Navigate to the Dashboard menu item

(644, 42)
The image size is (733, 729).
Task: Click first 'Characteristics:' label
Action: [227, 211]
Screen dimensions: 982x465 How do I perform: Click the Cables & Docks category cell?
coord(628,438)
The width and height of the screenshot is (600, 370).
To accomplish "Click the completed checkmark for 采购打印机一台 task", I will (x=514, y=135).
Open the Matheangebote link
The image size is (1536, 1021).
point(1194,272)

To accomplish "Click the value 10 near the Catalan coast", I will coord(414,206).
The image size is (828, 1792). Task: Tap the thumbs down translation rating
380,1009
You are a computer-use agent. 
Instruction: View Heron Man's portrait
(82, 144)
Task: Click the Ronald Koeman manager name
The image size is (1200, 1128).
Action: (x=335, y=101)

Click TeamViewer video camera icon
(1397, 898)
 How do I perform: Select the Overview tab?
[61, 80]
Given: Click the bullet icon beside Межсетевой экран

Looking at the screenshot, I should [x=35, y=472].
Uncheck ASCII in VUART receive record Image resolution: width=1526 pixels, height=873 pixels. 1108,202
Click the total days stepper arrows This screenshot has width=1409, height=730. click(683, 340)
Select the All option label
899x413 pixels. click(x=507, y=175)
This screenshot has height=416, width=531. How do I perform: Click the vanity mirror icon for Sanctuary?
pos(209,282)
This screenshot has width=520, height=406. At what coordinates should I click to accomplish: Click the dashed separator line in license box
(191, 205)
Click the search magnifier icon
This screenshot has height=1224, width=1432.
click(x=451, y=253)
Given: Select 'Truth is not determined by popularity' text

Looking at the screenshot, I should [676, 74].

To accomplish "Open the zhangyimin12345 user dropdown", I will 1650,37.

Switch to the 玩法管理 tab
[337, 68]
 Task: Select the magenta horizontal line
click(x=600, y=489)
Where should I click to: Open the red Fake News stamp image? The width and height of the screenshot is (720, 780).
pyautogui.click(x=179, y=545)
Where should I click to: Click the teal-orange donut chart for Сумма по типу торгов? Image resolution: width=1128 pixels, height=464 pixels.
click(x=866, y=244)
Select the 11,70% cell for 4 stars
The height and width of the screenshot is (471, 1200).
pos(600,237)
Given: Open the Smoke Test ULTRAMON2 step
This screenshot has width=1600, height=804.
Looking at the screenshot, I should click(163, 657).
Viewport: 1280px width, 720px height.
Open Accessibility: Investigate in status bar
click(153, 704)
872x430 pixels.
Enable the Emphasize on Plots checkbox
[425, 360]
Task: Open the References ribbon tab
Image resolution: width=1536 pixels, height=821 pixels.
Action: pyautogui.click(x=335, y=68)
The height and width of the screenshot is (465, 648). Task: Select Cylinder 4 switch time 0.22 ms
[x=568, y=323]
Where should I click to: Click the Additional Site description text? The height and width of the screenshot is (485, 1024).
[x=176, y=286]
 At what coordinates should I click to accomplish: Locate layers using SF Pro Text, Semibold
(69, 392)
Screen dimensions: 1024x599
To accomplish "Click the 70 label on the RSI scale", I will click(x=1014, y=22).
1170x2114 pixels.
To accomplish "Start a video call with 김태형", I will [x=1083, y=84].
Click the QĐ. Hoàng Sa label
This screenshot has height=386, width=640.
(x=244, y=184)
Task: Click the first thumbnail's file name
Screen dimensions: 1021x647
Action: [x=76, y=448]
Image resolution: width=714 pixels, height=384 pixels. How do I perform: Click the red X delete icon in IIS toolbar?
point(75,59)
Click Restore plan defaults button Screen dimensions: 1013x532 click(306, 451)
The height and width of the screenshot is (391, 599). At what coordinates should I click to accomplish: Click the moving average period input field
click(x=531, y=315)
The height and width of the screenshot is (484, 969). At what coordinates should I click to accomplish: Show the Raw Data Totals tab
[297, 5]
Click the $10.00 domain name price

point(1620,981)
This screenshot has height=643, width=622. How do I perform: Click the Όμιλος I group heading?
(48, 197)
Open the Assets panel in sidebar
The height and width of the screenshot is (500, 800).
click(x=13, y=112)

--

**WHAT THE TASK ASKS**
Without changing a word, print all of the entries above.

**WRITTEN SOLUTION**
Navigate to the Dashboard menu item

(644, 42)
The image size is (733, 729).
Task: Click first 'Characteristics:' label
Action: [227, 211]
Screen dimensions: 982x465 How do I perform: Click the Cables & Docks category cell?
coord(628,438)
The width and height of the screenshot is (600, 370).
To accomplish "Click the completed checkmark for 采购打印机一台 task", I will (x=514, y=135).
Open the Matheangebote link
The image size is (1536, 1021).
point(1194,272)

To accomplish "Click the value 10 near the Catalan coast", I will coord(414,206).
The image size is (828, 1792). Task: Tap the thumbs down translation rating
380,1009
You are a computer-use agent. 
Instruction: View Heron Man's portrait
(82, 144)
Task: Click the Ronald Koeman manager name
The image size is (1200, 1128).
Action: (x=335, y=101)

Click TeamViewer video camera icon
(1397, 898)
 How do I perform: Select the Overview tab?
[61, 80]
Given: Click the bullet icon beside Межсетевой экран

Looking at the screenshot, I should [x=35, y=472].
Uncheck ASCII in VUART receive record Image resolution: width=1526 pixels, height=873 pixels. 1108,202
Click the total days stepper arrows This screenshot has width=1409, height=730. click(683, 340)
Select the All option label
899x413 pixels. click(x=507, y=175)
This screenshot has height=416, width=531. How do I perform: Click the vanity mirror icon for Sanctuary?
pos(209,282)
This screenshot has width=520, height=406. At what coordinates should I click to accomplish: Click the dashed separator line in license box
(191, 205)
Click the search magnifier icon
This screenshot has height=1224, width=1432.
click(x=451, y=253)
Given: Select 'Truth is not determined by popularity' text

Looking at the screenshot, I should [676, 74].

To accomplish "Open the zhangyimin12345 user dropdown", I will 1650,37.

Switch to the 玩法管理 tab
[337, 68]
 Task: Select the magenta horizontal line
click(x=600, y=489)
Where should I click to: Open the red Fake News stamp image? The width and height of the screenshot is (720, 780).
pyautogui.click(x=179, y=545)
Where should I click to: Click the teal-orange donut chart for Сумма по типу торгов? Image resolution: width=1128 pixels, height=464 pixels.
click(x=866, y=244)
Select the 11,70% cell for 4 stars
The height and width of the screenshot is (471, 1200).
pos(600,237)
Given: Open the Smoke Test ULTRAMON2 step
This screenshot has width=1600, height=804.
Looking at the screenshot, I should click(163, 657).
Viewport: 1280px width, 720px height.
Open Accessibility: Investigate in status bar
click(153, 704)
872x430 pixels.
Enable the Emphasize on Plots checkbox
[425, 360]
Task: Open the References ribbon tab
Image resolution: width=1536 pixels, height=821 pixels.
Action: pyautogui.click(x=335, y=68)
The height and width of the screenshot is (465, 648). Task: Select Cylinder 4 switch time 0.22 ms
[x=568, y=323]
Where should I click to: Click the Additional Site description text? The height and width of the screenshot is (485, 1024).
[x=176, y=286]
 At what coordinates should I click to accomplish: Locate layers using SF Pro Text, Semibold
(69, 392)
Screen dimensions: 1024x599
To accomplish "Click the 70 label on the RSI scale", I will click(x=1014, y=22).
1170x2114 pixels.
To accomplish "Start a video call with 김태형", I will [x=1083, y=84].
Click the QĐ. Hoàng Sa label
This screenshot has height=386, width=640.
(x=244, y=184)
Task: Click the first thumbnail's file name
Screen dimensions: 1021x647
Action: [x=76, y=448]
Image resolution: width=714 pixels, height=384 pixels. How do I perform: Click the red X delete icon in IIS toolbar?
point(75,59)
Click Restore plan defaults button Screen dimensions: 1013x532 click(306, 451)
The height and width of the screenshot is (391, 599). At what coordinates should I click to accomplish: Click the moving average period input field
click(x=531, y=315)
The height and width of the screenshot is (484, 969). At what coordinates should I click to accomplish: Show the Raw Data Totals tab
[297, 5]
Click the $10.00 domain name price

point(1620,981)
This screenshot has height=643, width=622. How do I perform: Click the Όμιλος I group heading?
(48, 197)
Open the Assets panel in sidebar
The height and width of the screenshot is (500, 800).
click(x=13, y=112)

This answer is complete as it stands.